I’ve been working on myself for the better part of the last 10 years and it wasn’t until I started to really love myself that I knew just how far you can go when you do.

Two years ago, I made a promise to myself – that I wasn’t going back. To me, that meant that I wasn’t going back to my old ways of settling. I promised myself that I wouldn’t settle on a place, a person or a career. “I’m not going back” has become a playlist, a mantra, a way of life for me – it is something I say to remind myself of how far I’ve come and where I’m going. It started in an instant, on a warm Tempe Springtime night – when Tommy and I met for the first time.
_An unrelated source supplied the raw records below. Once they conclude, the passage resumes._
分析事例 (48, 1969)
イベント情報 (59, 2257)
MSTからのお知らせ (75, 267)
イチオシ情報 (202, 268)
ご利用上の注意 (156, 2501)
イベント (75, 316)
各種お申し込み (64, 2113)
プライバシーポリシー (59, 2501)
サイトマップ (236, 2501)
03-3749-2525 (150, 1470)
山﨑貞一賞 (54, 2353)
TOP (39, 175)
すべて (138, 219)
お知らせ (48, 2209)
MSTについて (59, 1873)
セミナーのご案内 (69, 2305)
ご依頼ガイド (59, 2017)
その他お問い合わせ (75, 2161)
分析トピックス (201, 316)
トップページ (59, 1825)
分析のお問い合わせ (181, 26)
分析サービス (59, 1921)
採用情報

Without meaning to, he has opened my eyes to things I hadn’t been able to see. He’s loved me and supported me in ways I never thought a man could. I write this post as I catch, out of the corner of my eye, a glance at the framed photograph of my boyfriend and I that sits on my desk in my apartment in LA. This is the last blog post I’ll write from this room. I’ve grown up so much over these past two years living in LA. So much has changed and I am still so surprised that everything I have been working towards and praying about is finally happening.

I accepted a job that will bring me closer to everything I’ve wanted for a long time. A few months ago I made the intention of leaving LA to go back home to the desert and I promised myself that I wouldn’t do it until an offer I couldn’t refuse came my way. Today that happened.

So this is Goodbye LA ❤ You know I never loved you.